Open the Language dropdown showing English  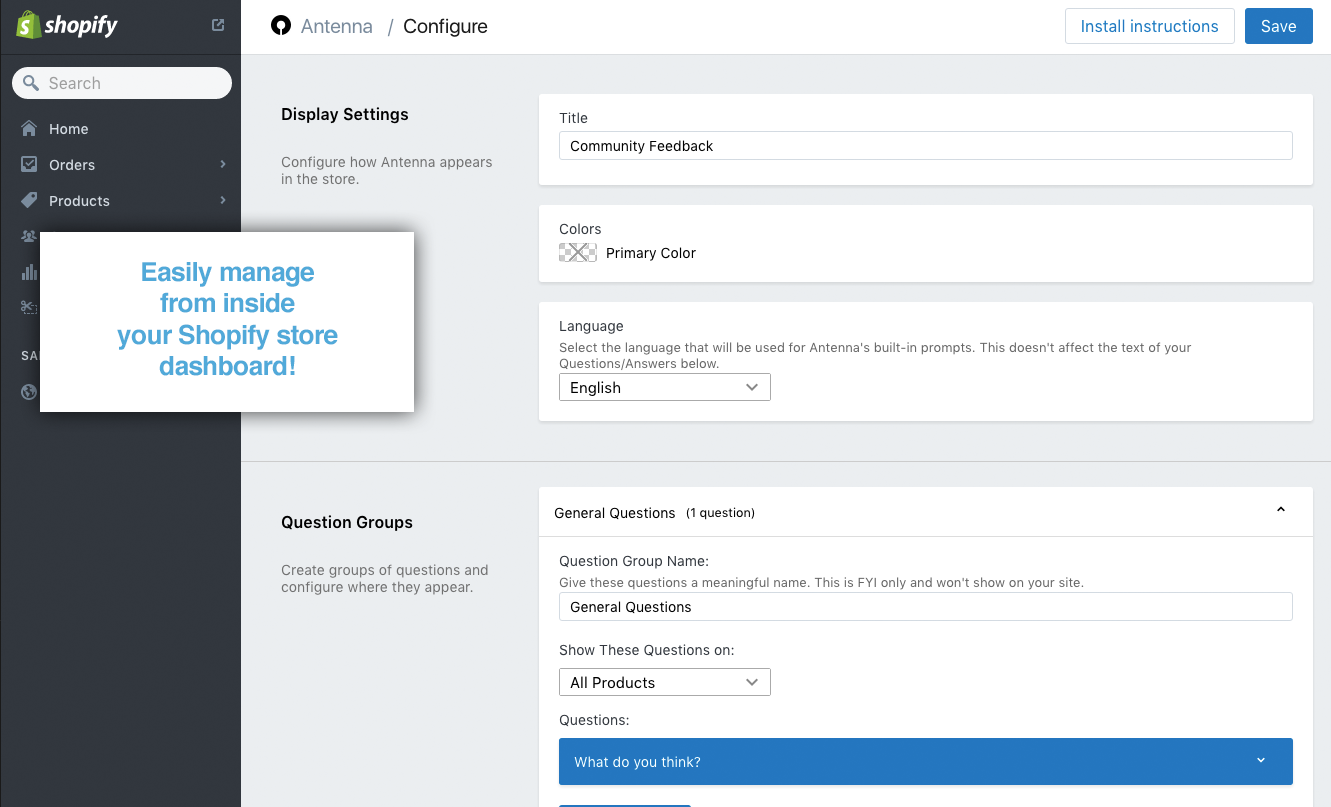664,388
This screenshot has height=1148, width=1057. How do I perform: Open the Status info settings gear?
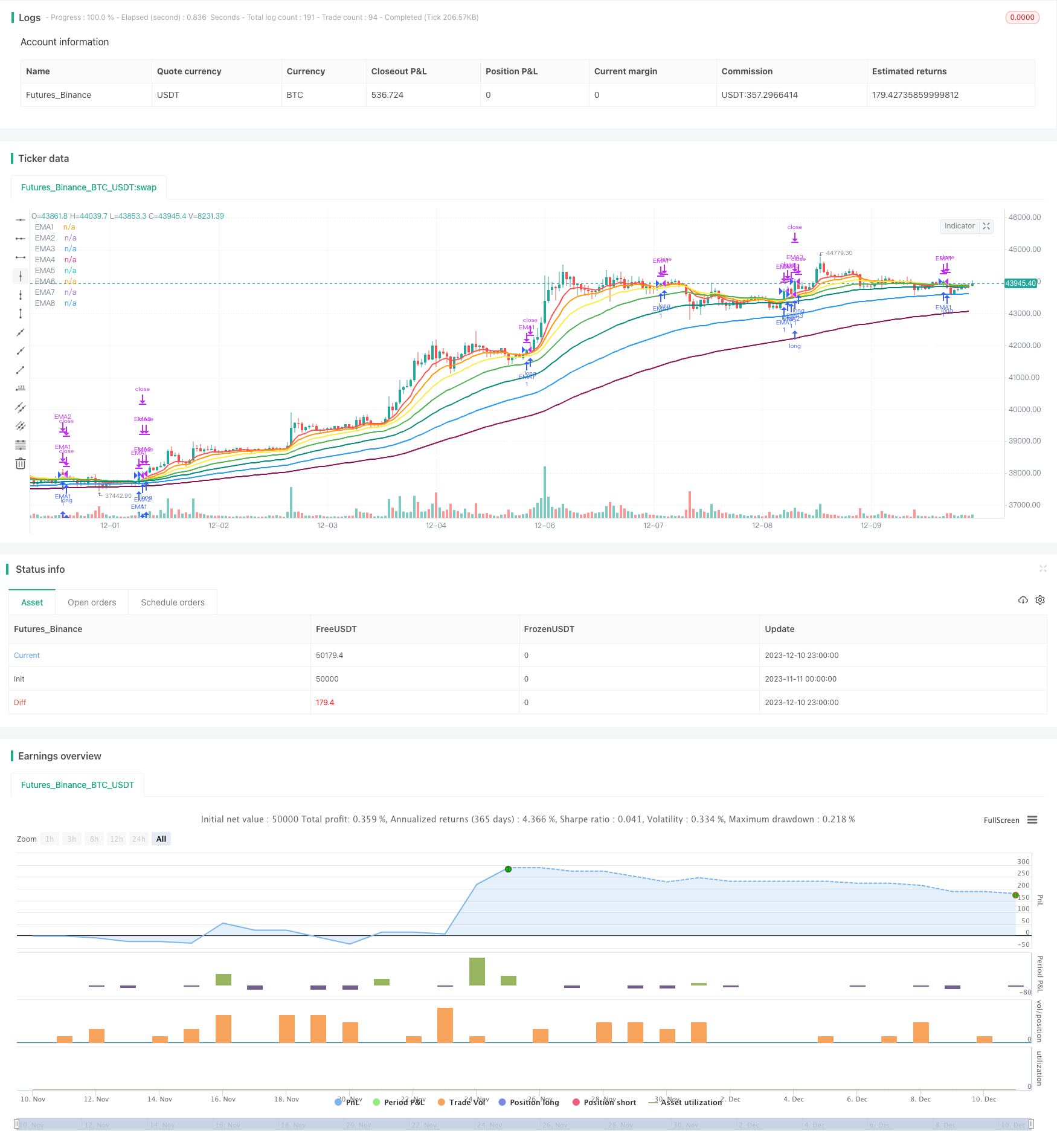click(x=1040, y=600)
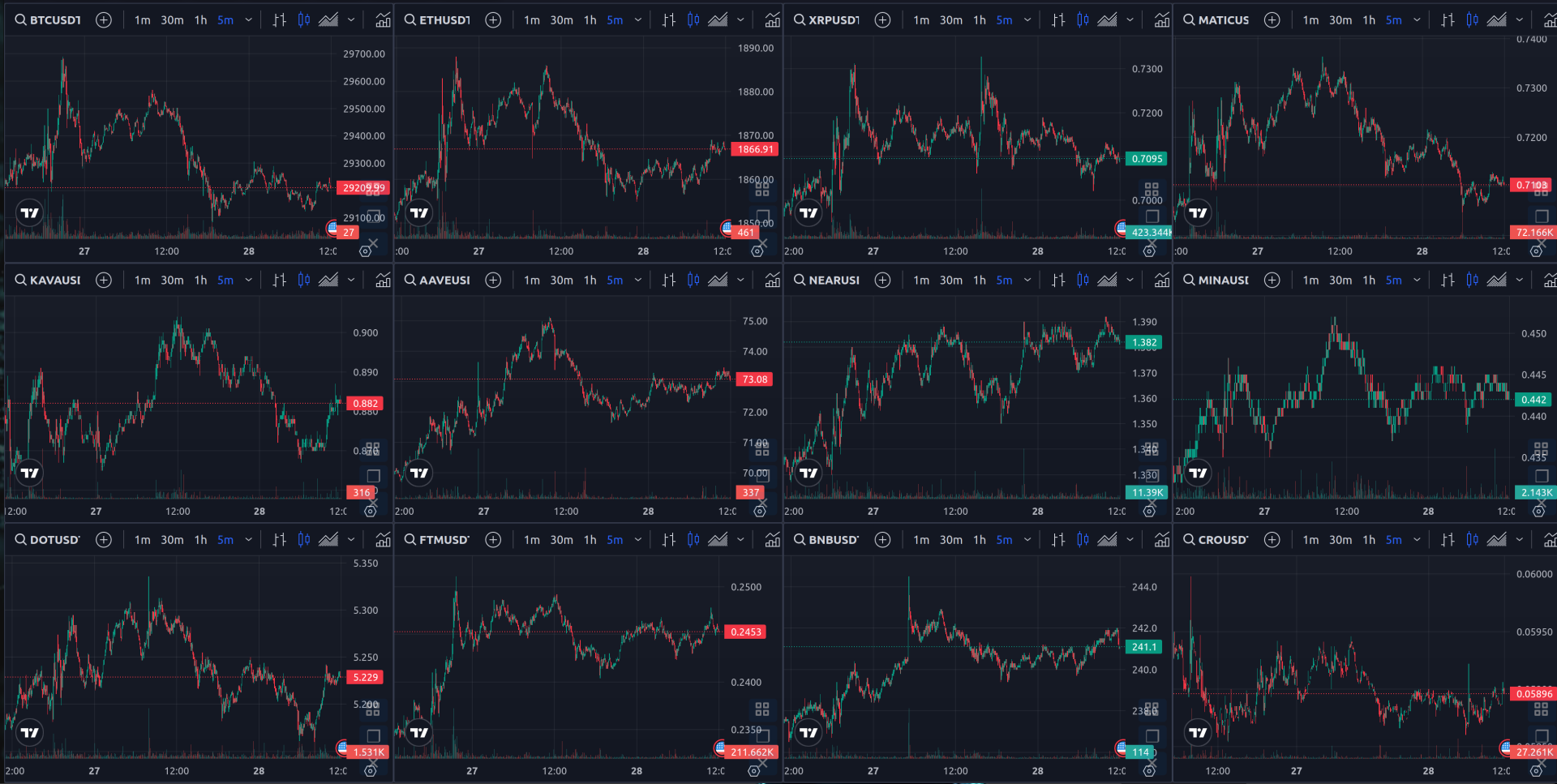Image resolution: width=1557 pixels, height=784 pixels.
Task: Open symbol search on the BTCUSDT chart
Action: pyautogui.click(x=48, y=20)

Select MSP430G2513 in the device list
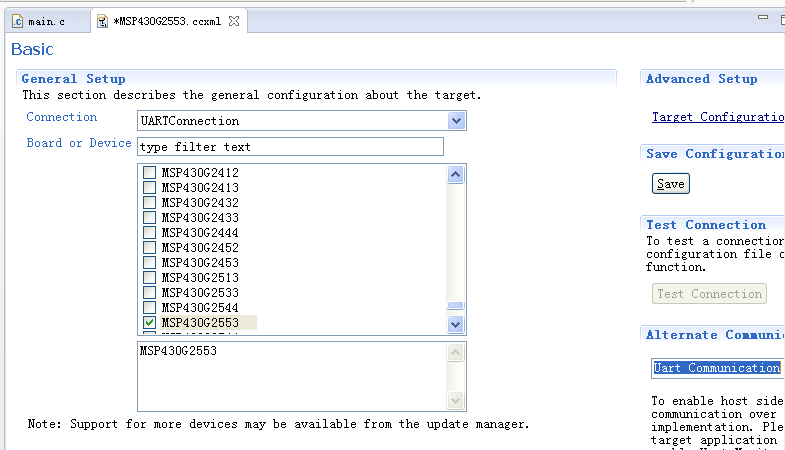click(200, 278)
☆ ☆ ☆ ☆ ☆
▶ What is being asked: An exact copy of the lines from the one with "This screenshot has" through the end of the records: produce that and nothing more, leaving out the pictures.

▶ Response to the task:
This screenshot has height=1148, width=1057. How do I perform: Open the Status info settings gear?
click(x=1040, y=600)
Image resolution: width=1557 pixels, height=784 pixels.
Task: Open symbol search on the BTCUSDT chart
Action: pyautogui.click(x=48, y=20)

Select MSP430G2513 in the device list
click(200, 278)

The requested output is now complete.